Bought a cryovac'ed butt (2 in package) last Friday, the 20th, from RD.  Should I go ahead and freeze if I was going to cook it on the 5th for the day after Easter?  Wasn't really thinking it was necessary but wanted to get the brain trusts opinion.  Roughly 16 days from original purchase to cook day. No recommended date to use by.
LBGE - Nov/'14
A Texan residing in Denver, CO.

Comments

  • jtcBoynton
    jtcBoynton Posts: 2,814
    GFS marks their cryovaced butts with sale by date one month after the packing date.
    Southeast Florida - LBGE
    In cooking, often we implement steps for which we have no explanations other than ‘that’s what everybody else does’ or ‘that’s what I have been told.’  Dare to think for yourself.
     
  • Eggerty
    Eggerty Posts: 220
    Much appreciated @jtcBoynton. I figured I would be ok and thought that beef could go a month.  Just wasn't sure about pork. 
    LBGE - Nov/'14
    A Texan residing in Denver, CO.
  • st¡ke
    st¡ke Posts: 276
    Pork is no more 'dangerous' than beef. Actually quite safe. 

    Issue with pork in cryova. Is that even very fresh it can smell of sulfur. Badly.  If so, rinse it well and let it air out. It should be fine. But it can be funky

    properly refrigerated, cryovac'd meat can actually age a couple months. Alton Brown goes 6-8 weeks with beef in cryovac. 
  • danv23
    danv23 Posts: 964
    edited March 2015
    Freeze them.  I'm never cooking fresh again, and i've cooked well over 100 fresh in my day.

    http://eggheadforum.com/discussion/1178213/frozen-cryovacked-butt-cook-help


    The DudeThis is a very complicated case, Maude. You know, a lotta ins, lotta outs, lotta what-have-you's. And, uh, lotta strands to keep in my head, man. Lotta strands in old Duder's head. Luckily I'm adhering to a pretty strict, uh, drug regimen to keep my mind, you know, limber.

    Walter SobchakNihilists! *uck me. I mean, say what you want about the tenets of National Socialism, Dude, at least it's an ethos. 

    Cumming, GA
    Eggs - XL, L, Small
    Gasser - Blaze 5 Burner
  • Eggerty
    Eggerty Posts: 220
    Wow the infamous @st¡ke. Thank you! Always enjoy reading your insights.

    Interesting @danv23. I remember this thread now. That bark looks awesome.

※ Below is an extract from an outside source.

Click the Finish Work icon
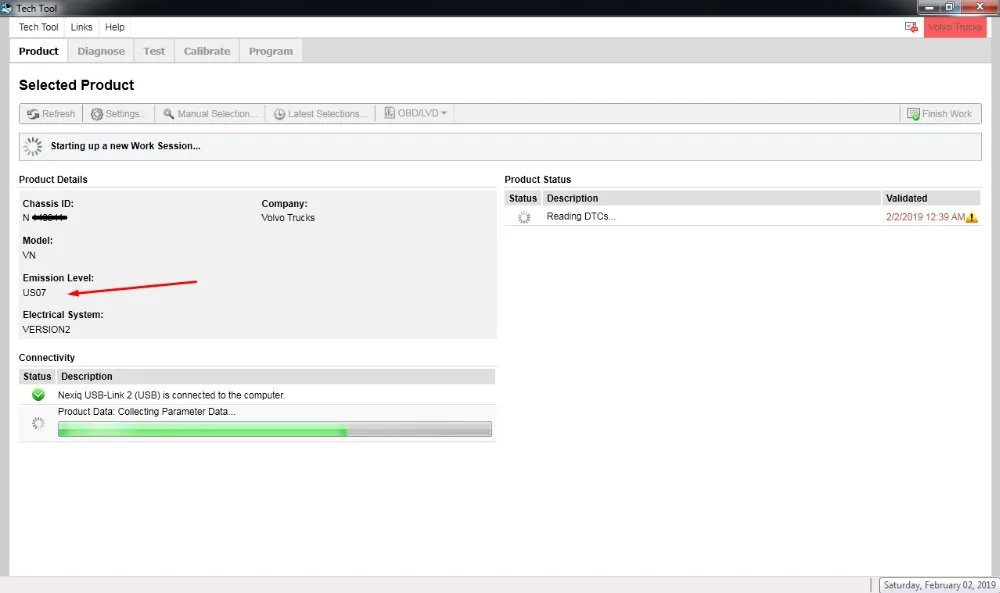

    So cooking from frozen, what do you project as the additional time in cooking vs. from thawed?
    LBGE - Nov/'14
    A Texan residing in Denver, CO.
  • danv23
    danv23 Posts: 964
    edited March 2015
    @ 230 it took approx four hours to get the internal to 35 degrees.  Check the thread.  I did mention the times throughout.  Total was 26 hours, but i did kick the heat up to 275 there for at least 4-5 hours.  One thing to watch for, if you cook high in the dome (AR), the lid might not close (cooked on my Large).  Mine didn't at first which made me freak out (not sure why), but after a few turns of the meat the lid closed.  My solution to that would be, if they don't fit, to use the plate setter/grid setup.  They will fit no problem at the Rutland level.  Then you can change the setup after they become pliable at the 4 hour mark.  I think to reduce the cook time you just go with 250.  Seriously, I am not ever going to cook from fresh again.

    The DudeThis is a very complicated case, Maude. You know, a lotta ins, lotta outs, lotta what-have-you's. And, uh, lotta strands to keep in my head, man. Lotta strands in old Duder's head. Luckily I'm adhering to a pretty strict, uh, drug regimen to keep my mind, you know, limber.

    Walter SobchakNihilists! *uck me. I mean, say what you want about the tenets of National Socialism, Dude, at least it's an ethos.